Dans un univers où les abonnements numériques se multiplient, les jeunes adultes âgés de 18 à 24 ans doivent faire face à des choix financiers difficiles. Une étude menée par l’institut Ipsos pour Sharesub met en lumière la gestion des abonnements parmi cette tranche d’âge, révélant des pratiques et des comportements qui reflètent une réalité budgétaire exigeante. Alors que la consommation de services de streaming, de musique ou de jeux vidéo est en forte croissance, la nécessité de rationaliser ces dépenses est devenue incontournable.
EN BREF
- Les 18-24 ans dépensent entre 59 et 64 euros par mois en abonnements numériques.

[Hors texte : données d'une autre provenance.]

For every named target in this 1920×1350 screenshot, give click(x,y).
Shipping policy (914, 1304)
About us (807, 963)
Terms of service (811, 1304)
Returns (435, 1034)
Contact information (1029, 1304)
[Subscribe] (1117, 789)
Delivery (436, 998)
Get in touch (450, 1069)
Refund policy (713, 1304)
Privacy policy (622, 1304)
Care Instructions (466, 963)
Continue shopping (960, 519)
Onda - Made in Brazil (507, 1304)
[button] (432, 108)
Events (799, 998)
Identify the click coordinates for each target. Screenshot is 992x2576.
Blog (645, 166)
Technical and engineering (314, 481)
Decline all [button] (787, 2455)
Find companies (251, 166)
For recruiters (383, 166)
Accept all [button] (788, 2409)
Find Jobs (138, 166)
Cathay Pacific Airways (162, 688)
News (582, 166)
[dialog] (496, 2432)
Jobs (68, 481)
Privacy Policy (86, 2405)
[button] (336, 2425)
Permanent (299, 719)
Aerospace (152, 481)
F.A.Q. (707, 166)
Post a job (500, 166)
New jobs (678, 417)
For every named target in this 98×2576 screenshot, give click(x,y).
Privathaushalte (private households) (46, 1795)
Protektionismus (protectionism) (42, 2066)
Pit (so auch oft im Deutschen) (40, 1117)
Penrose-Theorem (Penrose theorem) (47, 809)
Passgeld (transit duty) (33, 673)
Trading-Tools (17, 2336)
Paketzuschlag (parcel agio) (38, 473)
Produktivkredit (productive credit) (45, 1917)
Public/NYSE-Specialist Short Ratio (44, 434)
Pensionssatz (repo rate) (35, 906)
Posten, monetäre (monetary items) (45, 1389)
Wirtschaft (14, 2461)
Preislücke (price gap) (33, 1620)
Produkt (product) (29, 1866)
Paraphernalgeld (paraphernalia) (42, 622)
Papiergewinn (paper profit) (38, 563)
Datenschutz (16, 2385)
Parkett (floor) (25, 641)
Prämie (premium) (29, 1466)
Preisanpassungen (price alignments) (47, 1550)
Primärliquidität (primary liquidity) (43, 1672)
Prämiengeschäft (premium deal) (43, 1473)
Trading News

- 70 % de cette tranche d’âge a déjà résilié ou prévoit de résilier un abonnement pour des raisons financières.
- Des solutions de co-abonnement émergent comme alternatives pour réduire les coûts.
Selon l’enquête, les jeunes adultes consacrent une somme significative à leurs abonnements numériques, dépassant même la moyenne nationale. En effet, ils dépensent entre 59 et 64 euros par mois, contre 54 euros pour l’ensemble des Français. Ces dépenses concernent principalement les plateformes de streaming vidéo, telles que Netflix et Disney+, adoptées par 77 % des jeunes, suivies par les services de musique comme Spotify et Deezer (66 %), et les abonnements à des services d’e-commerce, tels qu’Amazon Prime (40 %).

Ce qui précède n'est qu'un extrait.